• **Work instructions**:
Could you show each line of the records that contains the word "computer"?

··· Available data ···

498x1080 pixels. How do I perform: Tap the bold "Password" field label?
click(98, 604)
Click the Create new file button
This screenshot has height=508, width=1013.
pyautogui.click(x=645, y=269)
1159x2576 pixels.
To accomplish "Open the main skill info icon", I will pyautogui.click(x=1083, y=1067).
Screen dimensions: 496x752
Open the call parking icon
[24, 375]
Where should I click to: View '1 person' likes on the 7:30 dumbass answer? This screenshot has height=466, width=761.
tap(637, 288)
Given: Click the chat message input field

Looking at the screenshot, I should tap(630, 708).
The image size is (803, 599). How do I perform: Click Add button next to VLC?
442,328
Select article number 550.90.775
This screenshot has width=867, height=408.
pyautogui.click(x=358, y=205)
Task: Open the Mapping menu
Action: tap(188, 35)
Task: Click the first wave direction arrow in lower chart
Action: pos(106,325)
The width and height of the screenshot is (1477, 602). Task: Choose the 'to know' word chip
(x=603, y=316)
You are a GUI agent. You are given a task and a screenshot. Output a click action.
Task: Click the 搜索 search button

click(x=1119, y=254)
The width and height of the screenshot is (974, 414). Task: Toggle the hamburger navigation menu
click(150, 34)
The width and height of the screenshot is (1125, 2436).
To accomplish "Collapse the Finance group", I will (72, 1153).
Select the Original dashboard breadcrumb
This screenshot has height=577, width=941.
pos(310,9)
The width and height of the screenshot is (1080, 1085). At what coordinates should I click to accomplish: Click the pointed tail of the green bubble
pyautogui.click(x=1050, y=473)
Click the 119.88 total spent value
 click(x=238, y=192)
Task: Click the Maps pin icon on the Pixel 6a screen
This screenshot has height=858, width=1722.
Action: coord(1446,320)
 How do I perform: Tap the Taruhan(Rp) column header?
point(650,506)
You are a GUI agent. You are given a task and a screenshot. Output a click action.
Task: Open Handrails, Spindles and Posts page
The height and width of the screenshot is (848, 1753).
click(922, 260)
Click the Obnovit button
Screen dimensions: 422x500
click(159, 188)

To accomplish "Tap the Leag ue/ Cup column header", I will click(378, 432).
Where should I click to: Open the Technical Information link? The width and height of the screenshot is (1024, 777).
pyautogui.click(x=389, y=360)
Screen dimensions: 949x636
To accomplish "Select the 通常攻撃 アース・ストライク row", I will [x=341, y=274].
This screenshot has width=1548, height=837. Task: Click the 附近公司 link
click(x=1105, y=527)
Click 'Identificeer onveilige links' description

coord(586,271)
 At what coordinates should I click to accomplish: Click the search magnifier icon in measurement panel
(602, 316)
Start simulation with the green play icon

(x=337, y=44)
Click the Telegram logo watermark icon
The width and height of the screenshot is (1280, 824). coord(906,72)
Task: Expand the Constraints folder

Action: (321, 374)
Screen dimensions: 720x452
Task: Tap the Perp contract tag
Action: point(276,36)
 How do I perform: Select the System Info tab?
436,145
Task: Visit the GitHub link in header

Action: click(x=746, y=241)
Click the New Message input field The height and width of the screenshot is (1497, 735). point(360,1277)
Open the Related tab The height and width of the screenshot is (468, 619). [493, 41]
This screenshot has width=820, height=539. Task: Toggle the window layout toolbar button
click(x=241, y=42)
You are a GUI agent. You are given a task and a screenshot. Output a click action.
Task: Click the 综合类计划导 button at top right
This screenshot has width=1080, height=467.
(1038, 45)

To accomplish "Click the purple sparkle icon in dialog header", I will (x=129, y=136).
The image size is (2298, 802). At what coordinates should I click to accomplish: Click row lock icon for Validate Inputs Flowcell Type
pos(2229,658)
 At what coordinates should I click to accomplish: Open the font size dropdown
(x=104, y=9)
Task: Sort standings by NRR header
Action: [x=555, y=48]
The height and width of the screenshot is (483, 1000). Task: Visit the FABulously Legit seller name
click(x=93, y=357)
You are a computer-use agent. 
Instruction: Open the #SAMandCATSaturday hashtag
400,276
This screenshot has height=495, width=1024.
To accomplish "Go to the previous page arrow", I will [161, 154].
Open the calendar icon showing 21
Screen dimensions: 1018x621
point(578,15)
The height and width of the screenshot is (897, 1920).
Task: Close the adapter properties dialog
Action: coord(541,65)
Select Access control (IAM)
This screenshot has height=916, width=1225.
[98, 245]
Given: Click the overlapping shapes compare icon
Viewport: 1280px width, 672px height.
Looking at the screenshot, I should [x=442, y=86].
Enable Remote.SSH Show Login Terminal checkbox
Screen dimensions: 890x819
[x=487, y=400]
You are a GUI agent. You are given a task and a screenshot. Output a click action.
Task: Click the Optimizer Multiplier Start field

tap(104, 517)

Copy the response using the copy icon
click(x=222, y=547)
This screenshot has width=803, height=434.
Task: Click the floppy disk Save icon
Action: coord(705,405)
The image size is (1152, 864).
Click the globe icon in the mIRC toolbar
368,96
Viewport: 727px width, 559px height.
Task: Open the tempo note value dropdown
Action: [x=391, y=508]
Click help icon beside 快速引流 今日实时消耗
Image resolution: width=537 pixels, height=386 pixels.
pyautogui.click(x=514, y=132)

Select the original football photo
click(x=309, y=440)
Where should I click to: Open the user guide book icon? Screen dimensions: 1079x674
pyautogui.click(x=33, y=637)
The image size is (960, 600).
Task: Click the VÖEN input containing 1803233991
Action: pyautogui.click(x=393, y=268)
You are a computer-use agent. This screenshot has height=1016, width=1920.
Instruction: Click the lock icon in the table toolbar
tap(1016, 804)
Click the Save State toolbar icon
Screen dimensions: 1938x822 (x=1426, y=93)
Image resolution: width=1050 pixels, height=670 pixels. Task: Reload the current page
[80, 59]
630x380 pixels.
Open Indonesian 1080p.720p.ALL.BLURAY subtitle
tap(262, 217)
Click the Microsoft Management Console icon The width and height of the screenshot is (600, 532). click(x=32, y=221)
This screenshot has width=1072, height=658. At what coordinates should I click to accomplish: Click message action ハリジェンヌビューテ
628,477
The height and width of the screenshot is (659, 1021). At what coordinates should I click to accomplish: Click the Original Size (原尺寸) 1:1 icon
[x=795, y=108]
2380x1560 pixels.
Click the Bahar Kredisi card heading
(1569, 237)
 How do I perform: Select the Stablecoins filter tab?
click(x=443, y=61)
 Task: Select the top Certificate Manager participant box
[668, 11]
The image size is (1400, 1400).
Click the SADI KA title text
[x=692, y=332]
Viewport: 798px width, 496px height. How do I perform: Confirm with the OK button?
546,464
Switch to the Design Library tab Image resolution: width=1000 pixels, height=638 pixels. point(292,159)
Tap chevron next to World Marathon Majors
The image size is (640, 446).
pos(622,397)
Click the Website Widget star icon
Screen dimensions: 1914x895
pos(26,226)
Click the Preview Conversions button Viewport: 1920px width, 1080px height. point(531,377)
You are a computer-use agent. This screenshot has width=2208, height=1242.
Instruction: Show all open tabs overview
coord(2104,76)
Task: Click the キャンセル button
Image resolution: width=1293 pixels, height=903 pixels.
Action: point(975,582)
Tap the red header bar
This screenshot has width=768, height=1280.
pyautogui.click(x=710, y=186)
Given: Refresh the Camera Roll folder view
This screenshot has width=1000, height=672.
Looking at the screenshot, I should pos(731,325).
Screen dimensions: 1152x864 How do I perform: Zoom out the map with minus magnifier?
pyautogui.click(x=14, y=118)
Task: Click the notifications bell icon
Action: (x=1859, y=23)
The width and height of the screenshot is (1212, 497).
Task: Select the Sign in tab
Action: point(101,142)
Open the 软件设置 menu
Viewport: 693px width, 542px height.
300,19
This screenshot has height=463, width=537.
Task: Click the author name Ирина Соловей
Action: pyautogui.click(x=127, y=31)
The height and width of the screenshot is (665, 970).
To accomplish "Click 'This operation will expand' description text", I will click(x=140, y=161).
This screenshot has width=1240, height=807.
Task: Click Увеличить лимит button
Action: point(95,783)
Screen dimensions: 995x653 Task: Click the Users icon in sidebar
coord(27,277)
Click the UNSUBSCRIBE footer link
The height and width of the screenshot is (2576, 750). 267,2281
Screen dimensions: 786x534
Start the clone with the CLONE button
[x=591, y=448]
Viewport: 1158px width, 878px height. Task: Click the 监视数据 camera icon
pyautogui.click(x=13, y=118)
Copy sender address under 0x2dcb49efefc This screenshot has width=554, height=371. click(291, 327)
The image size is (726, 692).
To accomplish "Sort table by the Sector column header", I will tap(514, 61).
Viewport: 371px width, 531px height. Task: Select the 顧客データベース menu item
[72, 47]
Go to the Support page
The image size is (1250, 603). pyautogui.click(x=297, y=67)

···

• **Output of the task**:
You are a computer-use agent. 
You are a computer-use agent. This screenshot has height=1016, width=1920.
You are a computer-use agent. This screenshot has width=2208, height=1242.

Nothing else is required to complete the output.